--- DATA FOR REVIEW ---
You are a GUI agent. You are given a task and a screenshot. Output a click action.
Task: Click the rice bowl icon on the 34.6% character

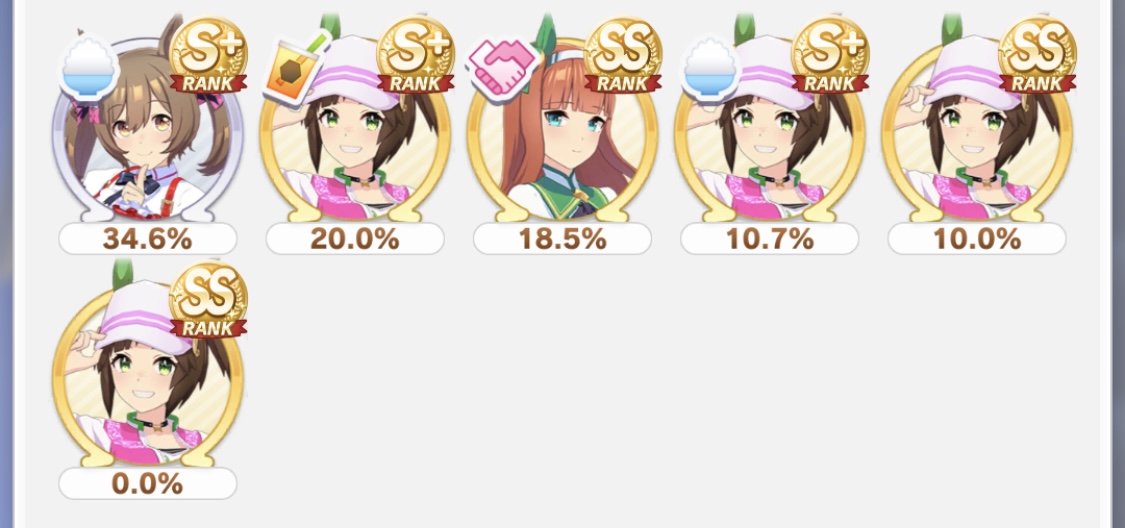click(x=89, y=68)
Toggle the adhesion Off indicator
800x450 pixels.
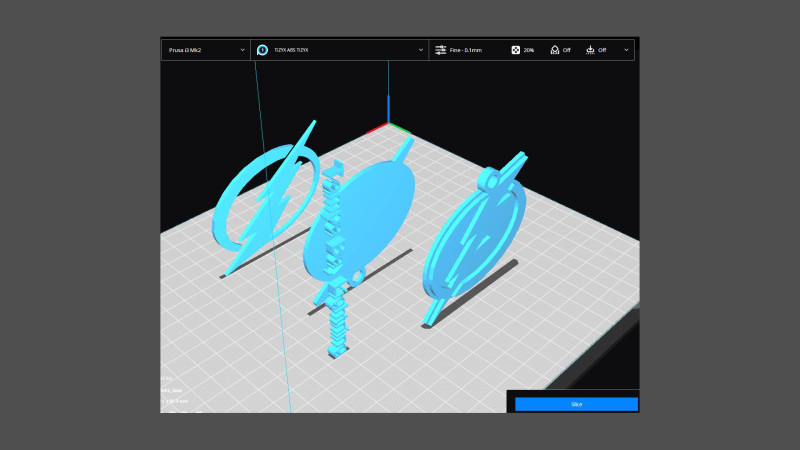602,49
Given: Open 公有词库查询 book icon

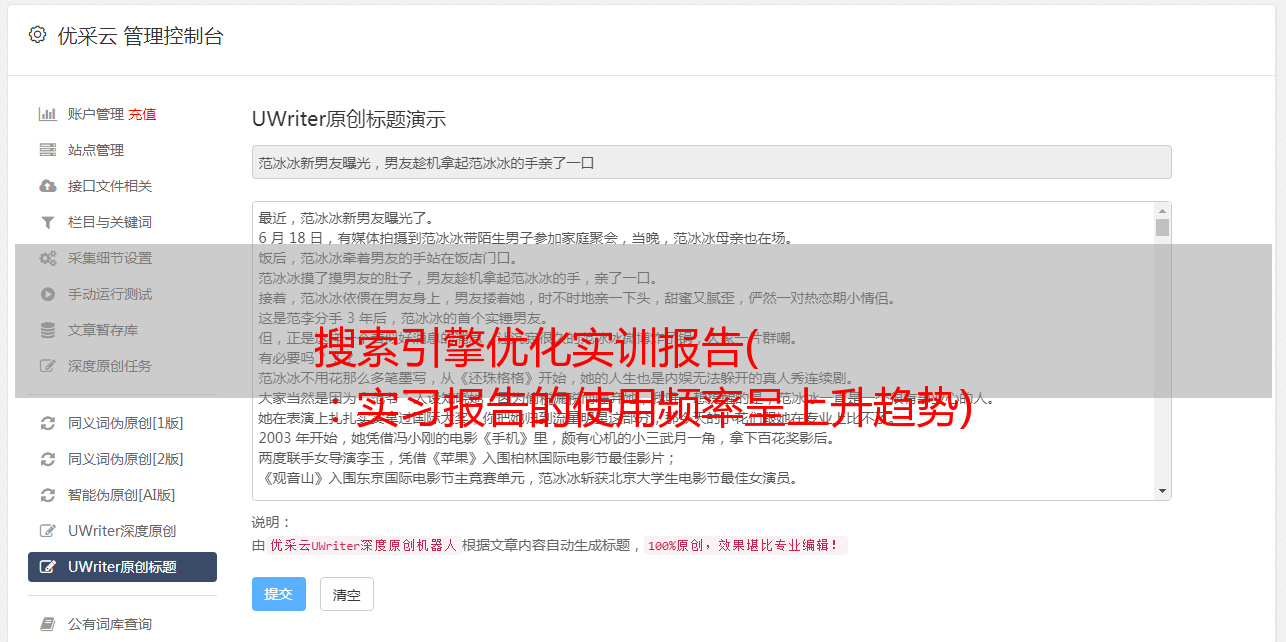Looking at the screenshot, I should tap(47, 624).
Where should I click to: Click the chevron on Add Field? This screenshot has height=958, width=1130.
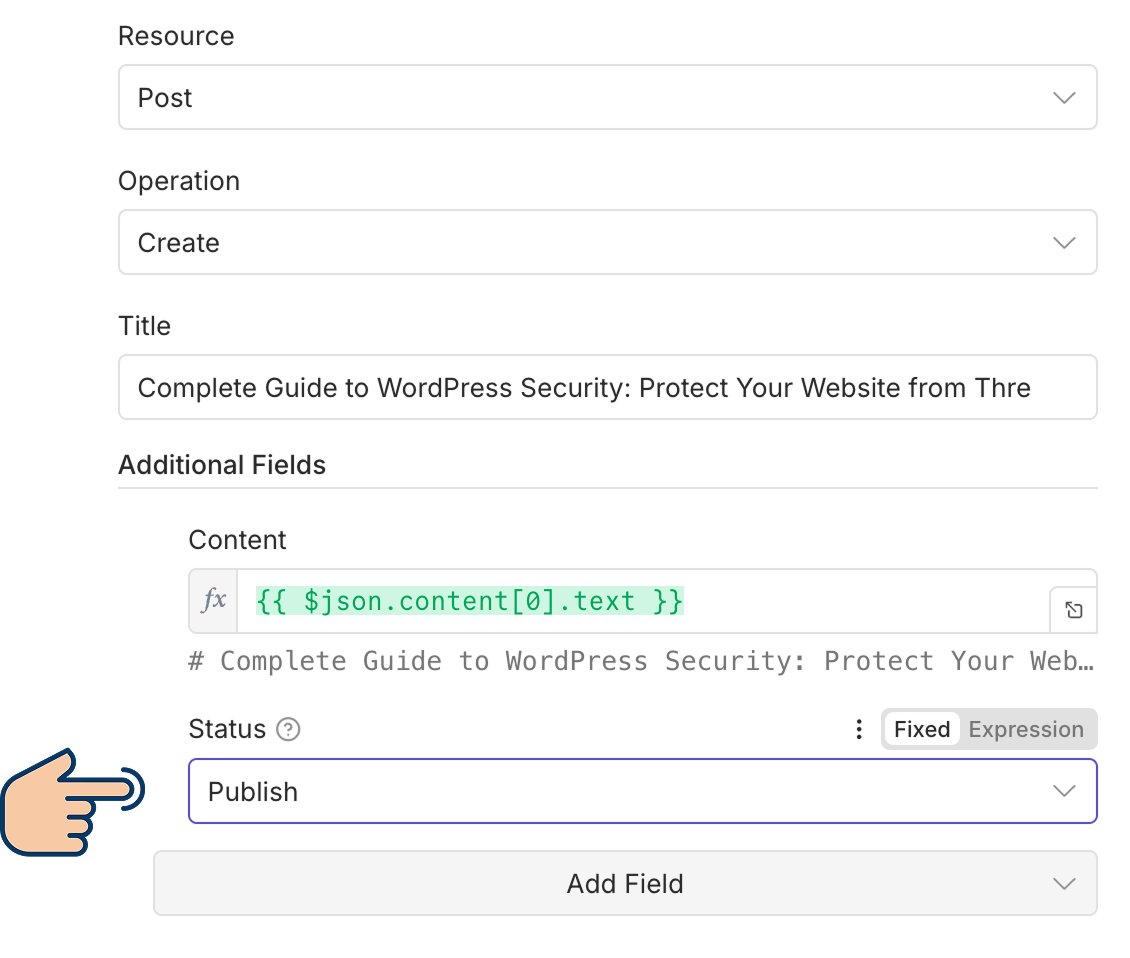click(x=1064, y=884)
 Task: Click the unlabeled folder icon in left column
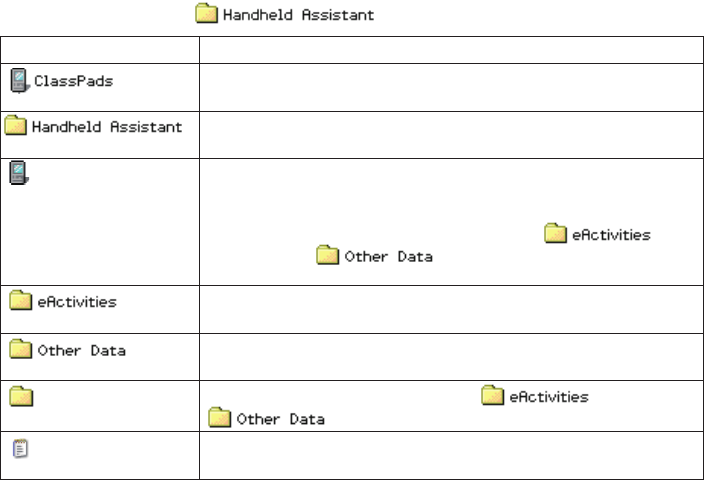(x=21, y=396)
---
INSTRUCTIONS FOR THE TASK>
Each record must be quoted in full and exactly. Do not include the pictures.

SOLUTION TO THE EXERCISE>
You are a GUI agent. You are given a task and a screenshot. Output a click action.
Task: Click the rice bowl icon on the 34.6% character

click(x=89, y=68)
Toggle the adhesion Off indicator
800x450 pixels.
602,49
Given: Open 公有词库查询 book icon

Looking at the screenshot, I should tap(47, 624).
Where should I click to: Click the chevron on Add Field? This screenshot has height=958, width=1130.
click(x=1064, y=884)
 Task: Click the unlabeled folder icon in left column
(x=21, y=396)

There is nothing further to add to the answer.